Background: The risk of cancer from antihypertensive drugs has been much debated, with a recent analysis showing increased risk with angiotensin-receptor blockers (ARBs). We assessed the association between antihypertensive drugs and cancer risk in a comprehensive analysis of data from randomised clinical trials.

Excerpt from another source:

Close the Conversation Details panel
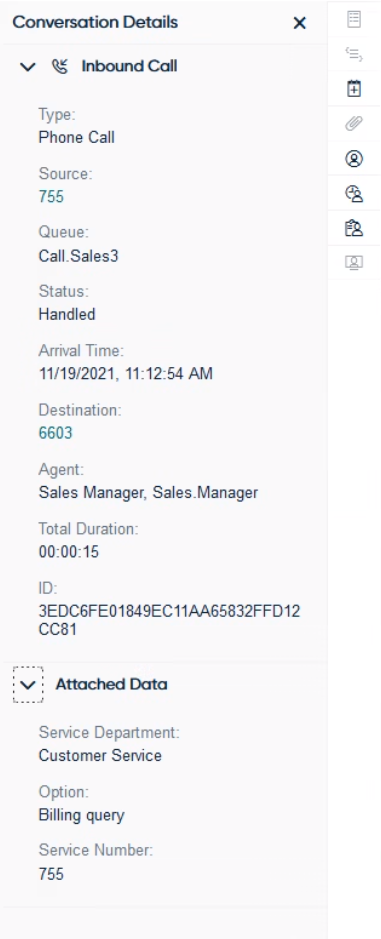Screen dimensions: 381x939 pos(300,23)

Methods: We undertook traditional direct comparison meta-analyses, multiple comparisons (network) meta-analyses, and trial sequential analyses. We searched PubMed, Embase, and the Cochrane Central Register of Controlled Trials from 1950, to August, 2010, for randomised clinical trials of antihypertensive therapy (ARBs, angiotensin-converting-enzyme inhibitors [ACEi], β blockers, calcium-channel blockers [CCBs], or diuretics) with follow-up of at least 1 year. Our primary outcomes were cancer and cancer-related deaths.

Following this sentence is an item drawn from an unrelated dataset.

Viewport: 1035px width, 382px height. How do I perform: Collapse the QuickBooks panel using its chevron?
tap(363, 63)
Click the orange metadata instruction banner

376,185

Findings: We identified 70 randomised controlled trials (148 comparator groups) with 324,168 participants. In the network meta-analysis (fixed-effect model), we recorded no difference in the risk of cancer with ARBs (proportion with cancer 2·04%; odds ratio 1·01, 95% CI 0·93-1·09), ACEi (2·03%; 1·00, 0·92-1·09), β blockers (1·97%; 0·97, 0·88-1·07), CCBs (2·11%; 1·05, 0·96-1·13), diuretics (2·02%; 1·00, 0·90-1·11), or other controls (1·95%, 0·97, 0·74-1·24) versus placebo (2·02%). There was an increased risk with the combination of ACEi plus ARBs (2·30%, 1·14, 1·02-1·28); however, this risk was not apparent in the random-effects model (odds ratio 1·15, 95% CI 0·92-1·38). No differences were detected in cancer-related mortality for ARBs (death rate 1·33%; odds ratio 1·00, 95% CI 0·87-1·15), ACEi (1·25%; 0·95, 0·81-1·10), β blockers (1·23%; 0·93, 0·80-1·08), CCBs (1·27%; 0·96, 0·82-1·11), diuretics (1·30%; 0·98, 0·84-1·13), other controls (1·43%; 1·08, 0·78-1·46), and ACEi plus ARBs (1·45%; 1·10, 0·90-1·32). In direct comparison meta-analyses, similar results were recorded for all antihypertensive classes, except for an increased risk of cancer with ACEi and ARB combination (OR 1·14, 95% CI 1·04-1·24; p=0·004) and with CCBs (1·06, 1·01-1·12; p=0·02). However, we noted no significant differences in cancer-related mortality. On the basis of trial sequential analysis, our results suggest no evidence of even a 5-10% relative risk (RR) increase of cancer and cancer-related deaths with any individual class of antihypertensive drugs studied. However, for the ACEi and ARB combination, the cumulative Z curve crossed the trial sequential monitoring boundary, suggesting firm evidence for at least a 10% RR increase in cancer risk.
Interpretation: Our analysis refutes a 5·0-10·0% relative increase in the risk of cancer or cancer-related death with the use of ARBs, ACEi, β blockers, diuretics, and CCBs. However, increased risk of cancer with the combination of ACEi and ARBs cannot be ruled out.